PROMPT:
Copy the data below exactly.

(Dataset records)
====================
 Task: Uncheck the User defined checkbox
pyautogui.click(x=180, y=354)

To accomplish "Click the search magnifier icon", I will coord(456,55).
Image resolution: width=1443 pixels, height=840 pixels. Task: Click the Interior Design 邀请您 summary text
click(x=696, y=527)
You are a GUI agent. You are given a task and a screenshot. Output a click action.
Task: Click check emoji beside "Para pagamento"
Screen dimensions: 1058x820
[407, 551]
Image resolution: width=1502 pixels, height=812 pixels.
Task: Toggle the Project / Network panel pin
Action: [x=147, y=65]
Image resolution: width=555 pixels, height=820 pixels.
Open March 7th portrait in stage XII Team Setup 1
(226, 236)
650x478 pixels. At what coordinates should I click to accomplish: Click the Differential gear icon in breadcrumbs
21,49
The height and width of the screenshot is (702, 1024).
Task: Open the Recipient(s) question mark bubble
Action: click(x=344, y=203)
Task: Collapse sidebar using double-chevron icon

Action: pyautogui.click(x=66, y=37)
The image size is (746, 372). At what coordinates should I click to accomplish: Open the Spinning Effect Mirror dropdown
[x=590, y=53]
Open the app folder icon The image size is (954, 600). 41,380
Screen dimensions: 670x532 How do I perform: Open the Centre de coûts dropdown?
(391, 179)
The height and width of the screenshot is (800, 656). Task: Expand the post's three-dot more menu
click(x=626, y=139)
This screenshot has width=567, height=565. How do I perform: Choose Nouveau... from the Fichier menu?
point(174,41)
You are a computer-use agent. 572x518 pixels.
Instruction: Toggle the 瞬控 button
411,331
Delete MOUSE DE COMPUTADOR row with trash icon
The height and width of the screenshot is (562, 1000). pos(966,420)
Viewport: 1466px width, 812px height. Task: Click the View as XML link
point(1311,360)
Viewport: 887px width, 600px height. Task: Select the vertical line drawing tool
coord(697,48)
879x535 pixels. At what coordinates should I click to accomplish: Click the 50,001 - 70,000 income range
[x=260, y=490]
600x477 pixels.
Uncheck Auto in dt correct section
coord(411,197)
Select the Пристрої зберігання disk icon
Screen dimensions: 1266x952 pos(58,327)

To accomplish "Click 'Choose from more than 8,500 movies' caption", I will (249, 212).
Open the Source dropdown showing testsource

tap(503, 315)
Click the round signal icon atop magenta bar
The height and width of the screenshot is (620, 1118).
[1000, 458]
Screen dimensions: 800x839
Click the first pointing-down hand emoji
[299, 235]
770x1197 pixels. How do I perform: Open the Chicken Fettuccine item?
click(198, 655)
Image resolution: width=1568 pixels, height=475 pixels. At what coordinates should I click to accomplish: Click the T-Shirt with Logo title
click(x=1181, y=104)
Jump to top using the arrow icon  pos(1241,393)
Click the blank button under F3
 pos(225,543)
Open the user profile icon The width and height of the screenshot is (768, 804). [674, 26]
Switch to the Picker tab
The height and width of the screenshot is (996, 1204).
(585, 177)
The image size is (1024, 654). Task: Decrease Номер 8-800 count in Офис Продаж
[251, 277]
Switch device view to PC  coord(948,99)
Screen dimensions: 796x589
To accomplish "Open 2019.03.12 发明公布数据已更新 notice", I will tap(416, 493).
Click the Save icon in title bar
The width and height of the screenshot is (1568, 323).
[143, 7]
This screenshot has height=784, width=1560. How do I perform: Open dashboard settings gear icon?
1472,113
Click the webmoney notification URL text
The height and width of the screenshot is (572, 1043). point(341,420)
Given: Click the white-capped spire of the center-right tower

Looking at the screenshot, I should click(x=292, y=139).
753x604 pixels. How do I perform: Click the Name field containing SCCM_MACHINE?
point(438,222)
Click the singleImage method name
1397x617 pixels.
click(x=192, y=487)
====================
ANSWER TO THIS EXERCISE:
 Task: Uncheck the User defined checkbox
pyautogui.click(x=180, y=354)

To accomplish "Click the search magnifier icon", I will coord(456,55).
Image resolution: width=1443 pixels, height=840 pixels. Task: Click the Interior Design 邀请您 summary text
click(x=696, y=527)
You are a GUI agent. You are given a task and a screenshot. Output a click action.
Task: Click check emoji beside "Para pagamento"
Screen dimensions: 1058x820
[407, 551]
Image resolution: width=1502 pixels, height=812 pixels.
Task: Toggle the Project / Network panel pin
Action: [x=147, y=65]
Image resolution: width=555 pixels, height=820 pixels.
Open March 7th portrait in stage XII Team Setup 1
(226, 236)
650x478 pixels. At what coordinates should I click to accomplish: Click the Differential gear icon in breadcrumbs
21,49
The height and width of the screenshot is (702, 1024).
Task: Open the Recipient(s) question mark bubble
Action: click(x=344, y=203)
Task: Collapse sidebar using double-chevron icon

Action: pyautogui.click(x=66, y=37)
The image size is (746, 372). At what coordinates should I click to accomplish: Open the Spinning Effect Mirror dropdown
[x=590, y=53]
Open the app folder icon The image size is (954, 600). 41,380
Screen dimensions: 670x532 How do I perform: Open the Centre de coûts dropdown?
(391, 179)
The height and width of the screenshot is (800, 656). Task: Expand the post's three-dot more menu
click(x=626, y=139)
This screenshot has width=567, height=565. How do I perform: Choose Nouveau... from the Fichier menu?
point(174,41)
You are a computer-use agent. 572x518 pixels.
Instruction: Toggle the 瞬控 button
411,331
Delete MOUSE DE COMPUTADOR row with trash icon
The height and width of the screenshot is (562, 1000). pos(966,420)
Viewport: 1466px width, 812px height. Task: Click the View as XML link
point(1311,360)
Viewport: 887px width, 600px height. Task: Select the vertical line drawing tool
coord(697,48)
879x535 pixels. At what coordinates should I click to accomplish: Click the 50,001 - 70,000 income range
[x=260, y=490]
600x477 pixels.
Uncheck Auto in dt correct section
coord(411,197)
Select the Пристрої зберігання disk icon
Screen dimensions: 1266x952 pos(58,327)

To accomplish "Click 'Choose from more than 8,500 movies' caption", I will (249, 212).
Open the Source dropdown showing testsource

tap(503, 315)
Click the round signal icon atop magenta bar
The height and width of the screenshot is (620, 1118).
[1000, 458]
Screen dimensions: 800x839
Click the first pointing-down hand emoji
[299, 235]
770x1197 pixels. How do I perform: Open the Chicken Fettuccine item?
click(198, 655)
Image resolution: width=1568 pixels, height=475 pixels. At what coordinates should I click to accomplish: Click the T-Shirt with Logo title
click(x=1181, y=104)
Jump to top using the arrow icon  pos(1241,393)
Click the blank button under F3
 pos(225,543)
Open the user profile icon The width and height of the screenshot is (768, 804). [674, 26]
Switch to the Picker tab
The height and width of the screenshot is (996, 1204).
(585, 177)
The image size is (1024, 654). Task: Decrease Номер 8-800 count in Офис Продаж
[251, 277]
Switch device view to PC  coord(948,99)
Screen dimensions: 796x589
To accomplish "Open 2019.03.12 发明公布数据已更新 notice", I will tap(416, 493).
Click the Save icon in title bar
The width and height of the screenshot is (1568, 323).
[143, 7]
This screenshot has height=784, width=1560. How do I perform: Open dashboard settings gear icon?
1472,113
Click the webmoney notification URL text
The height and width of the screenshot is (572, 1043). point(341,420)
Given: Click the white-capped spire of the center-right tower

Looking at the screenshot, I should click(x=292, y=139).
753x604 pixels. How do I perform: Click the Name field containing SCCM_MACHINE?
point(438,222)
Click the singleImage method name
1397x617 pixels.
click(x=192, y=487)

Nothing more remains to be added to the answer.